In all the times that I saw and spoke with Edith afterwards, I never heard one word of complaint. Never saw a hint of bitterness. Never felt anything but that calm acceptance with which she’d always, somehow, lived her life. If she struggled, she kept it to herself and, I am sure, shared it with the One Who alone could lift the weight.
That was Edith.
When we left the Plain circles in which we first met, she never rejected, scolded, or condemned. She simply accepted me as I was and saw me as her friend. That was Edith.
When we met other young moms at the library who were vastly different from us, she befriended them without a hint of judgment. Our kids played, we talked together as mothers, and she counted us all as her friends. That was Edith.
When a rare disease hit, she met it, again with that calm acceptance. And even when her voice was affected, I never heard her complain. She simply spoke the best that she could, enjoying the laughter that her friends brought, and kept on going. That was Edith.
On Saturday, Edith died. I cannot articulate the devastation that her family is facing. There are days when it seems that life down here is far more hell than it is Heaven; days when it seems that hell is all that it shall ever be. But, thank God, it isn’t true.
Edith knew it. Her sure hope and confidence were solidly placed in Him, and she lived her life in the shadow of Heaven. Now, her faith has become sweet sight.
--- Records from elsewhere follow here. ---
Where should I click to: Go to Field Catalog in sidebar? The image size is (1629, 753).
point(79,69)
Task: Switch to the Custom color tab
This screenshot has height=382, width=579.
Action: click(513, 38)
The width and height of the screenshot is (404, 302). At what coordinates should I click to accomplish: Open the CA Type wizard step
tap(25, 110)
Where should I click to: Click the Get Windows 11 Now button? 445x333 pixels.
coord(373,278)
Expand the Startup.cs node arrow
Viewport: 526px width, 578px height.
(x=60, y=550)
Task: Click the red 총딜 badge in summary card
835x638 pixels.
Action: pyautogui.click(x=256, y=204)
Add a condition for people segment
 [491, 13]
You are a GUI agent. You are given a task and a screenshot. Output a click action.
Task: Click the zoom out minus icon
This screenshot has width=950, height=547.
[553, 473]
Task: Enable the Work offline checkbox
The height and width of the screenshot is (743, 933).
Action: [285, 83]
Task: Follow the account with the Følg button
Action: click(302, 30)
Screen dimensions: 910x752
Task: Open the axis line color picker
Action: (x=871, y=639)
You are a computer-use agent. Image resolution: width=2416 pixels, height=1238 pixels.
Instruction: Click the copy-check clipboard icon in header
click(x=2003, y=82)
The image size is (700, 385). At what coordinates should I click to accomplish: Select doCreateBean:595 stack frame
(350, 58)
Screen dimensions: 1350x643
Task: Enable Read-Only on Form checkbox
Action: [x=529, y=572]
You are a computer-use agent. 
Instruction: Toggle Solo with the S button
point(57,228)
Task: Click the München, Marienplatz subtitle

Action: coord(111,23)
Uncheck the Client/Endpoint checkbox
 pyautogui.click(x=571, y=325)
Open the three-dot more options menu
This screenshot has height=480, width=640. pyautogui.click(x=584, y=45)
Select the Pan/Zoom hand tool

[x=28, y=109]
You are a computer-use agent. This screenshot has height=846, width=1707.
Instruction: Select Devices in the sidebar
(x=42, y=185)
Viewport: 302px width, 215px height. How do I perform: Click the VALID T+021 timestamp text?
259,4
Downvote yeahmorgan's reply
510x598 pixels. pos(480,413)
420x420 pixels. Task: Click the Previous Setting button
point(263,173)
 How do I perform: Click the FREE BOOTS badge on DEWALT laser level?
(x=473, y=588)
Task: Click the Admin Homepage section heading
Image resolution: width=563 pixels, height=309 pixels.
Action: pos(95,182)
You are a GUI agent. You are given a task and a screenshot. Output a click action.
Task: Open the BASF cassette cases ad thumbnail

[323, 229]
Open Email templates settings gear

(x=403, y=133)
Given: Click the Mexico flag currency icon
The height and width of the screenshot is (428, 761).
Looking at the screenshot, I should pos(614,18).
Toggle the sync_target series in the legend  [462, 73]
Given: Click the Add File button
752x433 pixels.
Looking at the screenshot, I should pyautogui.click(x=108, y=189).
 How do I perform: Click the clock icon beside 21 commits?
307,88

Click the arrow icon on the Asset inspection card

At the portals of Heaven, I can see her. A mother, running through the golden gates. She is welcomed first by the One Who gave up His life and paid her way. King Jesus enfolds her in His arms. “Well done!” He says, and His smile shines like the light of a thousand suns. Then, turning, He holds out His hand. “Here they are.” And in a voice that is fully restored, clear as purest crystal, she cries, “My babies! My babies.”